Speculative Decoding works great for Gemma 4 31B with E2B draft (+29% avg, +50% on code)

Using a 4.65B draft model unlocks up to 50% faster code generation with zero token translation overhead.

Deep Dive

Independent benchmarks reveal that Google's Gemma 4 31B large language model can achieve a significant 29% average speedup through speculative decoding when paired with the much smaller Gemma 4 E2B (4.65B parameters) as a draft model. The technique, tested on an RTX 5090 GPU using a llama.cpp fork with TurboQuant KV cache, showed performance gains scaling with output predictability: code and math generation saw the highest boost at over 50%, reaching 86 tokens/second, while creative tasks still gained a minimum 10% speedup. A critical discovery was that early GGUF file downloads from April 2026 contained a metadata mismatch (add_bos_token setting) between the main and draft models, which forced the system into a slow 'token translation' mode, completely negating benefits. Re-downloading corrected GGUF files from Unsloth resolved this, unlocking the full performance potential.
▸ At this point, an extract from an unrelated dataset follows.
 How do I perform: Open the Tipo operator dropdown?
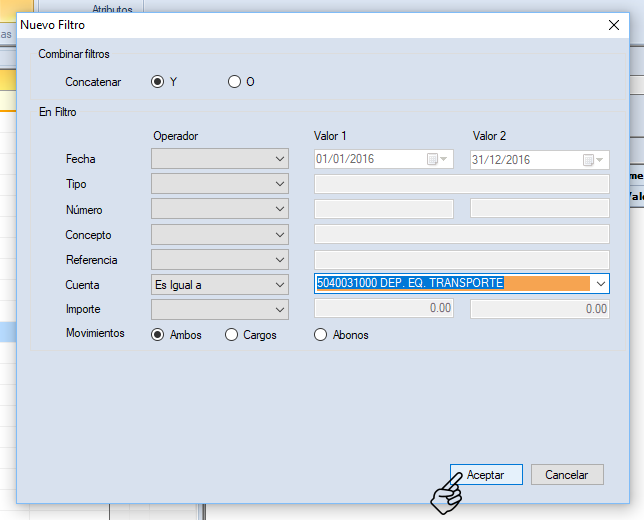pyautogui.click(x=279, y=184)
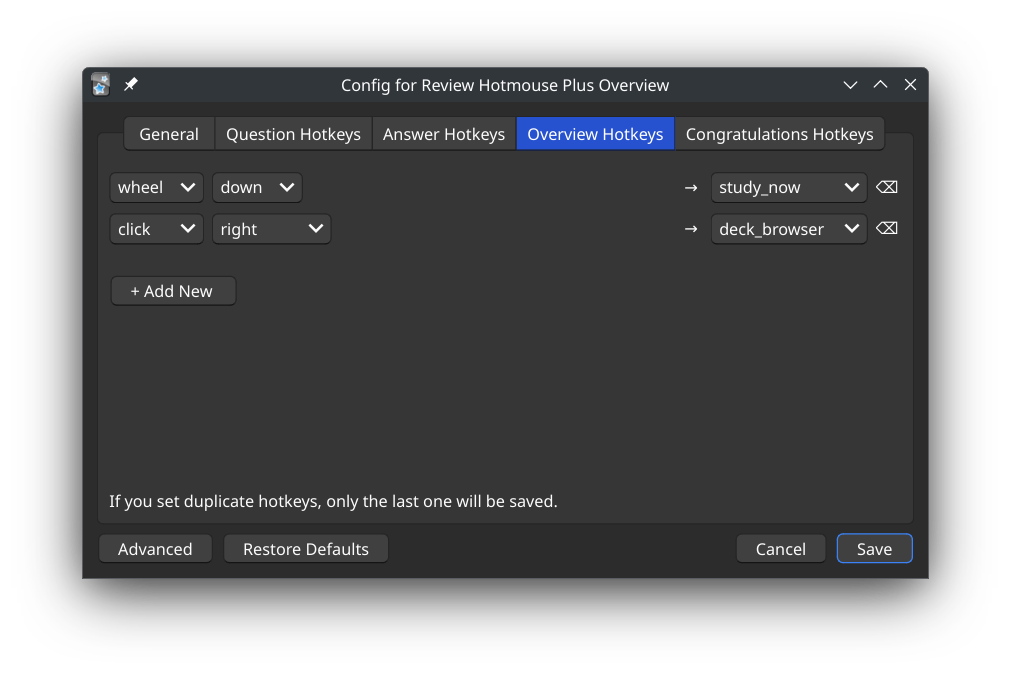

For practical implementation, users must run with `--parallel 1` to avoid VRAM bloat from duplicate KV cache allocations, which can tank speed to 7 t/s. The setup requires approximately 2.3GB of extra VRAM, bringing total usage to ~23.4GB for a 128K context on a 32GB card. The Q4_K_XL quantization (3.0GB) for the draft model proved optimal, as a higher-precision Q8 version offered no speed improvement. This configuration demonstrates that even with a modest 42% draft acceptance rate for less predictable tasks, speculative decoding provides a net positive gain because compatible vocabularies eliminate token translation overhead, making the technique broadly useful across different query types.

Key Points
  • 29% average speedup for Gemma 4 31B using Gemma 4 E2B (4.65B) as a draft model, with code generation seeing a 50.5% boost.
  • Critical fix required: Early April 2026 GGUF files had a metadata mismatch (add_bos_token) that forced slow token translation; re-downloading corrected files is essential.
  • Practical setup needs `--parallel 1` flag to avoid KV cache bloat, uses ~23.4GB VRAM for 128K context, and works best with structured outputs like code.

Why It Matters

Enables significantly faster local inference for developers and researchers using open-weight models, making advanced AI more accessible and efficient on consumer hardware.